Exploiting Semantic Epsilon Greedy Exploration Strategy in Multi-Agent Reinforcement Learning
This addresses exploration inefficiencies in MARL for applications like gaming or robotics, but it is incremental as it builds on existing QMIX with a novel exploration strategy.
The paper tackles the problem of inefficient exploration in multi-agent reinforcement learning (MARL) by proposing QMIX(SEG), which integrates a Semantic Epsilon Greedy (SEG) strategy to cluster actions into groups for bi-level exploration, resulting in performance that largely outperforms QMIX and is competitive with state-of-the-art methods on the SMAC benchmark.

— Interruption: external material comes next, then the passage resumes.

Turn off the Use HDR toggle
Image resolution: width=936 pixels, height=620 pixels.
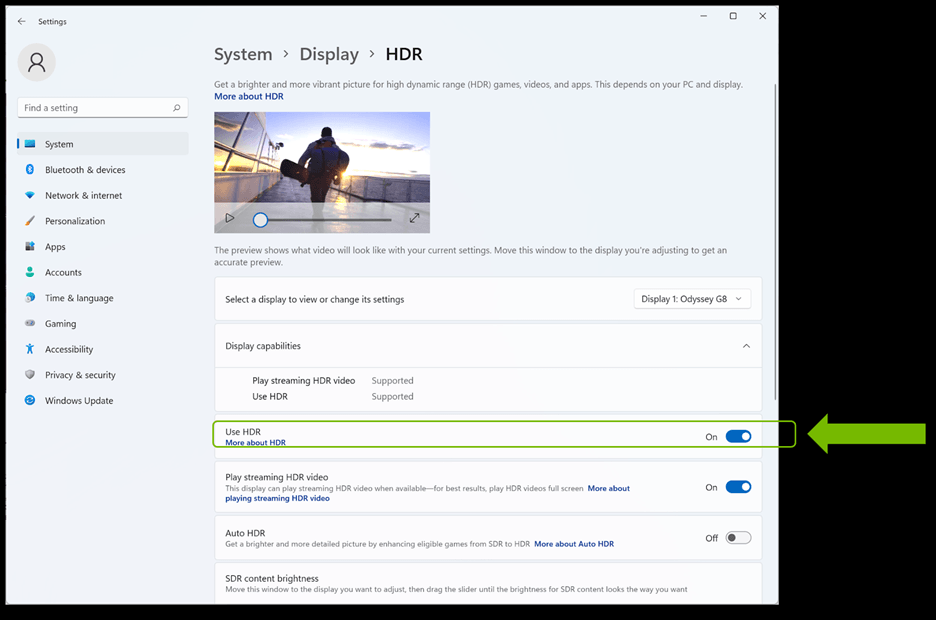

Multi-agent reinforcement learning (MARL) can model many real world applications. However, many MARL approaches rely on epsilon greedy for exploration, which may discourage visiting advantageous states in hard scenarios. In this paper, we propose a new approach QMIX(SEG) for tackling MARL. It makes use of the value function factorization method QMIX to train per-agent policies and a novel Semantic Epsilon Greedy (SEG) exploration strategy. SEG is a simple extension to the conventional epsilon greedy exploration strategy, yet it is experimentally shown to greatly improve the performance of MARL. We first cluster actions into groups of actions with similar effects and then use the groups in a bi-level epsilon greedy exploration hierarchy for action selection. We argue that SEG facilitates semantic exploration by exploring in the space of groups of actions, which have richer semantic meanings than atomic actions. Experiments show that QMIX(SEG) largely outperforms QMIX and leads to strong performance competitive with current state-of-the-art MARL approaches on the StarCraft Multi-Agent Challenge (SMAC) benchmark.